A program/utility 440 having a set (at least one) of program modules 442 may be stored, for instance, in memory 428, such program modules 442 including, but not limited to, an operating system, one or more application programs, other program modules, and program data, each of which examples or some combination thereof may comprise an implementation of a network environment. The program modules 442 generally perform the functions and/or methodologies of the described embodiments of the invention.
The server 412 may also communicate with one or more external devices 414 (e.g., keyboard, pointing device, display 424, etc.), with one or more devices that enable a user to interact with the server 412, and/or with any devices (e.g., network card, modem, etc.) that enable the server 412 to communicate with one or more other computing devices. Such communication may occur via input/output (I/O) interfaces 422. Also, server 412 may communicate with one or more networks (e.g., a Local Area Network (LAN), a Wide Area Network (WAN) and/or a public network, such as the Internet) through network adapter 420. As shown, network adapter 420 communicates with the other modules of server 412 over bus 418. It should be appreciated that although not shown in FIG. 4, other hardware and/or software modules may be used in conjunction with the server 412, including but not limited to: microcode, device drivers, redundant processing units, external disk drive arrays, RAID systems, tape drives, and data backup storage systems, among others.
The processing unit 416 executes various functional applications and data processing by running programs stored in the system memory 428, for example, implementing a map interest point address extracting method provided by the embodiment of the present invention, the method includes:
selecting an waybill address containing a map interest point name from all waybill addresses of the quick waybill to obtain an address candidate set, wherein the address candidate set records the corresponding relation between the waybill address and the map interest point;
extracting an address fragment meeting a preset address standard from each waybill address in the address candidate set by using a natural language processing technology;
and combining the extracted address fragment and the city and administrative division corresponding to the map interest point corresponding to the waybill address to which the address fragment belongs to obtain the complete address of the map interest point.
EXAMPLE five
An embodiment of the present invention further provides a computer-readable storage medium, on which a computer program is stored, where the computer program, when executed by a processor, implements a method for extracting a map point of interest address, where the method includes:
selecting an waybill address containing a map interest point name from all waybill addresses of the quick waybill to obtain an address candidate set, wherein the address candidate set records the corresponding relation between the waybill address and the map interest point;
extracting an address fragment meeting a preset address standard from each waybill address in the address candidate set by using a natural language processing technology;
and combining the extracted address fragment and the city and administrative division corresponding to the map interest point corresponding to the waybill address to which the address fragment belongs to obtain the complete address of the map interest point.
Computer storage media for embodiments of the invention may employ any combination of one or more computer-readable media. The computer readable medium may be a computer readable signal medium or a computer readable storage medium.
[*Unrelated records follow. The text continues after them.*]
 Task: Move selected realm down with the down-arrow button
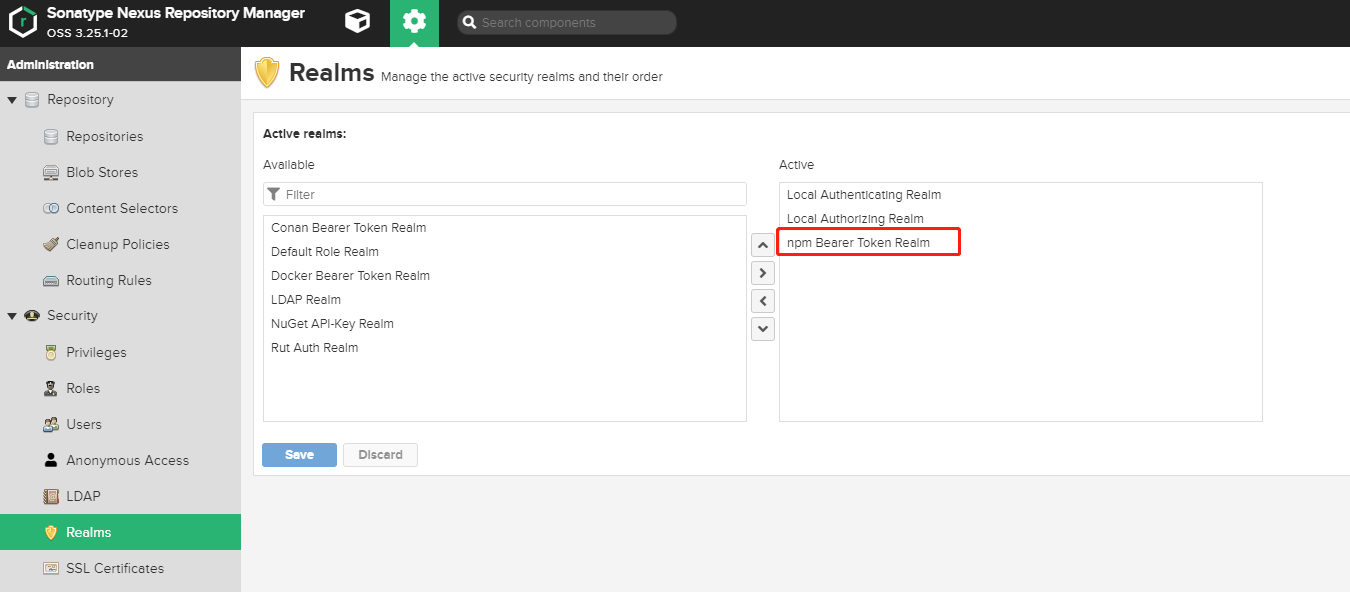pyautogui.click(x=763, y=328)
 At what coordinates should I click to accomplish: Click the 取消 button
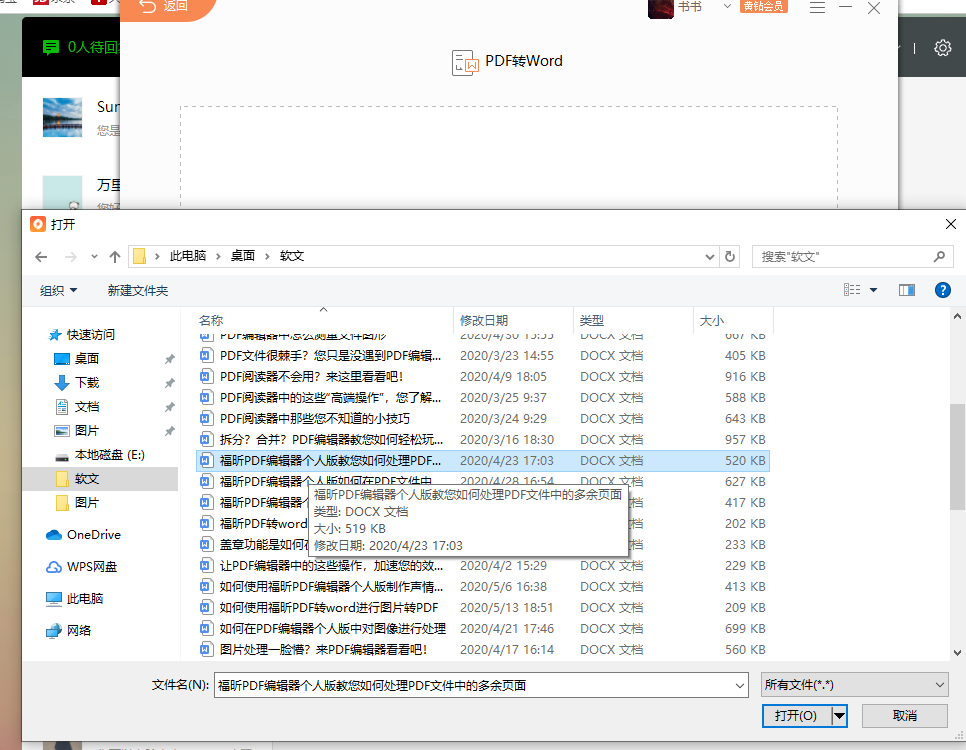[904, 716]
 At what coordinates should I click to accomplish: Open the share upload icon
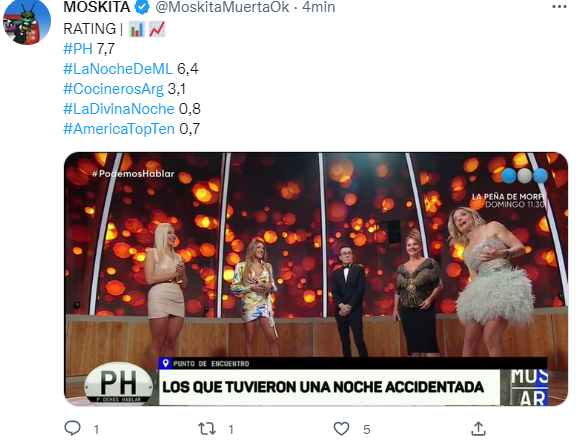(x=478, y=428)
A computer readable storage medium may be, for example, but not limited to, an electronic, magnetic, optical, electromagnetic, infrared, or semiconductor system, apparatus, or device, or any combination of the foregoing. More specific examples (a non-exhaustive list) of the computer readable storage medium would include the following: an electrical connection having one or more wires, a portable computer diskette, a hard disk, a Random Access Memory (RAM), a read-only memory (ROM), an erasable programmable read-only memory (EPROM or flash memory), an optical fiber, a portable compact disc read-only memory (CD-ROM), an optical storage device, a magnetic storage device, or any suitable combination of the foregoing. In the context of this document, a computer readable storage medium may be any tangible medium that can contain, or store a program for use by or in connection with an instruction execution system, apparatus, or device.
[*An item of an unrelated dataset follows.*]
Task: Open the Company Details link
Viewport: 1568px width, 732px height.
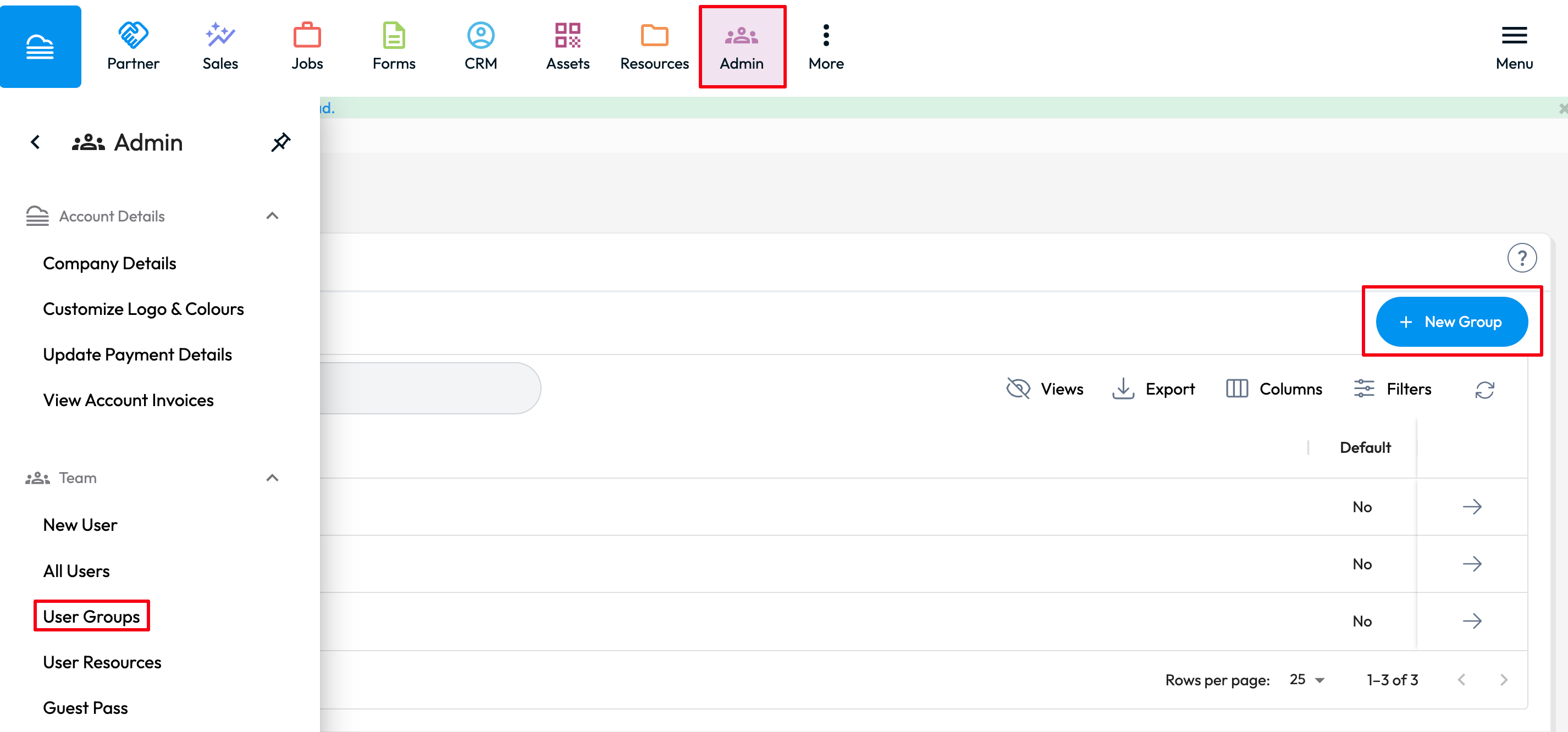Action: tap(109, 263)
A computer readable signal medium may include a propagated data signal with computer readable program code embodied therein, for example, in baseband or as part of a carrier wave. Such a propagated data signal may take many forms, including, but not limited to, electro-magnetic, optical, or any suitable combination thereof. A computer readable signal medium may also be any computer readable medium that is not a computer readable storage medium and that can communicate, propagate, or transport a program for use by or in connection with an instruction execution system, apparatus, or device.
Program code embodied on a computer readable medium may be transmitted using any appropriate medium, including but not limited to wireless, wireline, optical fiber cable, RF, etc., or any suitable combination of the foregoing.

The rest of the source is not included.